Mis investigaciones sobre medicinas alternativas y artes marciales orientales me tienen perpleja. He descubierto que mi barrio está alicatado de quiroprácticos, osteópatas, fisioterapeutas y demás terapias más o menos crípticas. También hay unos cuantos sitios de Yoga, Taichi, Chi kung, Pilates. (Se diría que la amoralidad de las series de televisión se está viendo compensada por un interés en las filosofías orientales). Esta proliferación de clases y servicios no se debe sólo a que se trate de terapias y cursos de moda, sino a que hasta ahora no me había fijado. Al volver de Londres me he reafirmado en algo que ya sabía: la cuestión no es tanto que los sitios sean per se interesantes, sino que se trata más bien de la actitud del observador.

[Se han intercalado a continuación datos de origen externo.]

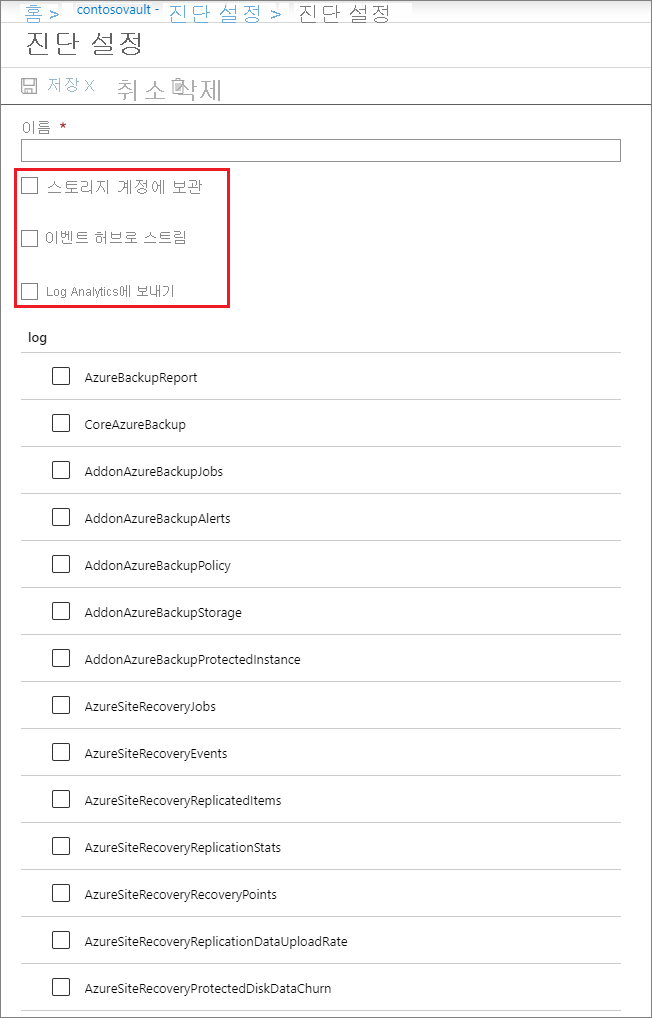Tick the CoreAzureBackup log checkbox

pyautogui.click(x=61, y=423)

En clave más cómica, os diré que de repente el barrio se me ha llenado de clínicas de cirugía estética. A raíz de una de ellas, he tenido mis más y mis menos con un repartidor de folletos que me metía por las narices dos veces al día folletos con títulos como “pechos a la carta” y al lado la lista de precios. La respiración diafragmática que he aprendido a hacer en una sesión bastante cómica que todavía no he contado, distendió mi pecho “a la Elsinora” y me permitió tomarme esta insistencia con cierta calma y descubrir que no era nada personal: el mismo folleto de “pechos a la carta” iba a parar a las manos de cuanto anciano pasaba por allí (el repartidor sabía poco de target y demás sutilezas). Mis intentos de relajación oriental han servido sólo para abrir mis ojos occidentales a la verdad profunda de que su insistencia en hacerme comer el folleto de marras no presuponía indirecta alguna, pero no hay mantra que logre que su insistencia en medio de una calle llena de gente y con prisa deje de irritarme.

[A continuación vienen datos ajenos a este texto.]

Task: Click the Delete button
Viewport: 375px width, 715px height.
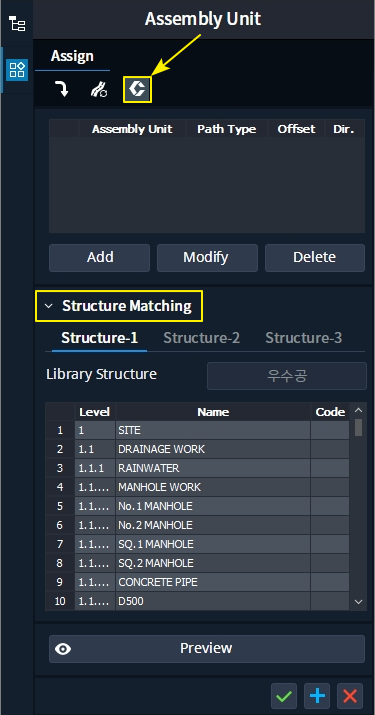Action: 315,258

La cuestión es que cuando el otro día vi que el repartidor de folletos pretendía endosarme el mismo folleto por tercera vez, le esquivé con un movimiento que pensaba ágil y elegante, pero que no debió ser tal, ya que él me dijo de muy mal talante “no hace falta que corras, que yo no acoso”. No estaba yo muy de acuerdo con esa aseveración y además podría haberle hablado de mi experiencia como repartidora en la capital de La Pérfida, pero llegaba tarde a yoga terapéutico y no tenía ganas de desorganizar mi tercer chacra con una discusión ni revolver mi pasado tranquilo y armonizado hablando de Londres.
La cosa es que con Taichí o sin Taichí el repartidor, que se había hecho fuerte en Cuatro Caminos, me tenía superfichada, y por más que cambiara de abrigo y de gorro siempre que me veía me dedicaba alguna lindeza para castigar mi osadía de no coger su ilustrativo e interesante folleto de cirugía estética. Pensé pasar un día cabeza abajo, en alguna postura invertida de yoga, sólo por ver si de esa guisa me reconocía y me soltaba algún exabrupto. Afortunadamente, el simpático repartidor ha cambiado su lugar de operaciones, o simplemente se le han acabado los folletos.